GenCon Attendance

While it’s been several years since I attended GenCon, I find tracking its growth really fascinating.  Wikipedia maintains a nice visual graph of attendance numbers, which I posted in 2011, 2012, and 2013.  Last year was the 50th anniversary, which I surmised would actually attract an even larger crowd than ever.  Let’s check in on that graph and see if I was right.

Huh, while the growth has been even steeper in the last few years than in the early 90’s, there’s an odd little downward hook at the end.  What’s that about?  I decided to dig a little deeper.  The raw numbers wikipedia is showing are 60,819 for 2016 and 60,000 for 2017.  That makes it seem like maybe just someone decided to round down recently.  To the source!

Gen Con celebrated its 50th convention with its ninth consecutive year of record turnstile attendance, reaching 207,979, an approximate 4% increase over 2016. The convention also sold out of all attendee badges prior to the show for the first time in its 50-year history.

Oh crap, is it 60,000 simply because that’s how many badges they printed and they sold them all?  Ugh.  I suppose that’s really inevitable, and something I myself have faced in planning my little house convention in past years.  Eventually you run out of room, so the only options are to move to a larger venue or put an artificial limit on attendance.  In fact, both I and GenCon decided on the latter, though in my own case it was more a theoretical limit that we have not yet hit and are able to keep in check by simply not extending the invite more broadly.

I’ve already given up on GenCon, and now attend Origins instead.  But what concerns me here is the idea that GenCon may just be the leader in a general trend.  I took a look the Origins Wikipedia entry, and while they don’t have a nice chart, they do have raw numbers starting in 2002, so it’s easy enough to produce my own:

OK, something weird happened to Origins between 2005 and 2009, but from that point forward we’re seeing pretty steep growth.  Is it the same for smaller local conventions, like TotalCon or Carnage?  That’s hard to say, as they don’t publish numbers, but I wouldn’t be surprised.  Both of those conventions have moved locations in recent years, and while I’m sure space was not the only issue that made them move, I wouldn’t be surprised to learn it was one of them in both cases.

I have pretty mixed feelings on this trend.  On the one hand, I’m happy to see the popularity of my favorite hobby increasing.  On the other hand, I really don’t want to get shut out of going to conventions.  I suppose at some level if demand continues to rise then we should expect supply to increase as well, which should mean there’s always a newer smaller convention you could drop into when your favorite big convention gets too big. 

What other options are there?  I suppose fragmentation is a possibility – more conventions could crop up with a stronger focus on a particular part of gaming (eg.

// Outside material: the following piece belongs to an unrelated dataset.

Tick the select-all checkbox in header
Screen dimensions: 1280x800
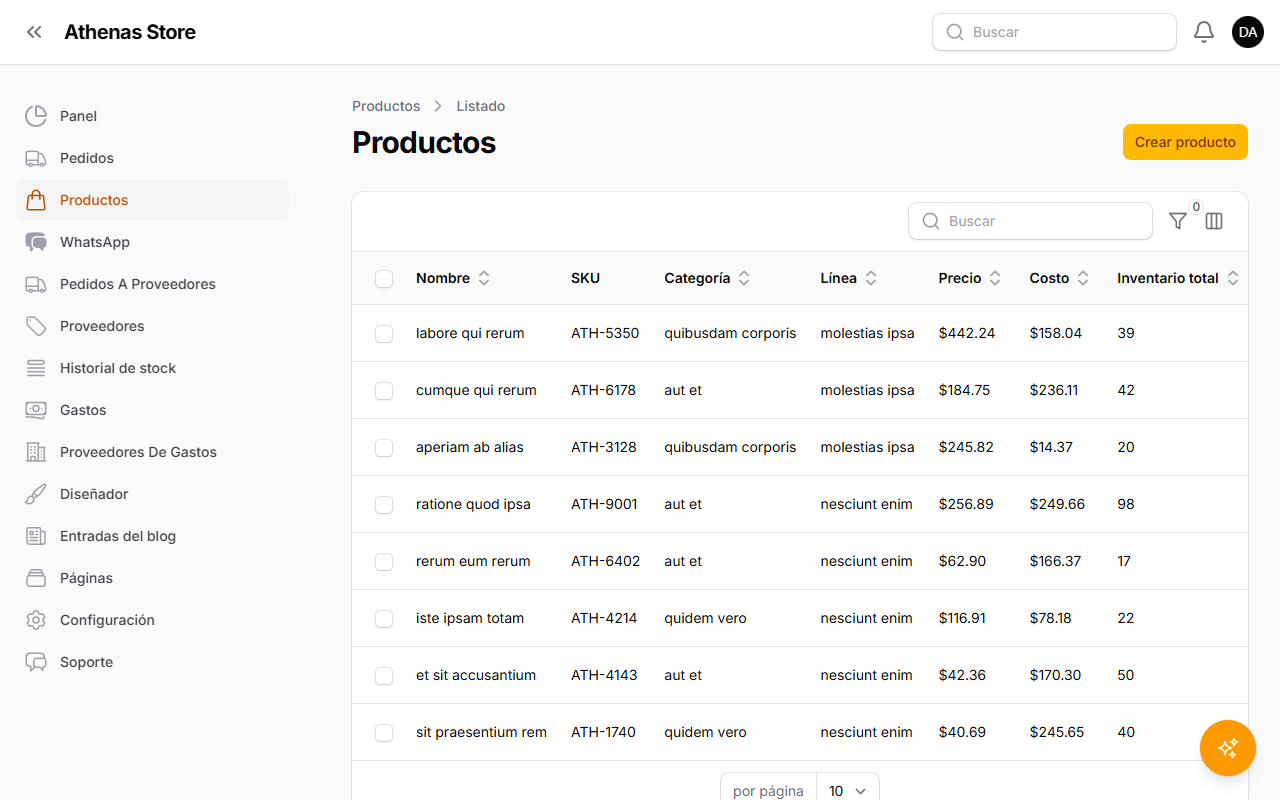pyautogui.click(x=384, y=279)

RPGs, board games, miniatures, etc.)  But that’s actually counter to the trend I’ve seen.  If anything, the biggest conventions seem to be homogenizing.  What really is the difference these days between PAX, ComicCon, and GenCon?

Well, if history has taught me anything, it’s that I’ll always find a way to play games with cool people.  So probably I shouldn’t freak out too much.  Still, what a fascinating thing to watch.  I did not expect this direction when I first posted about this back in 2011.  I’ll be curious to see what my posts look like in 2025.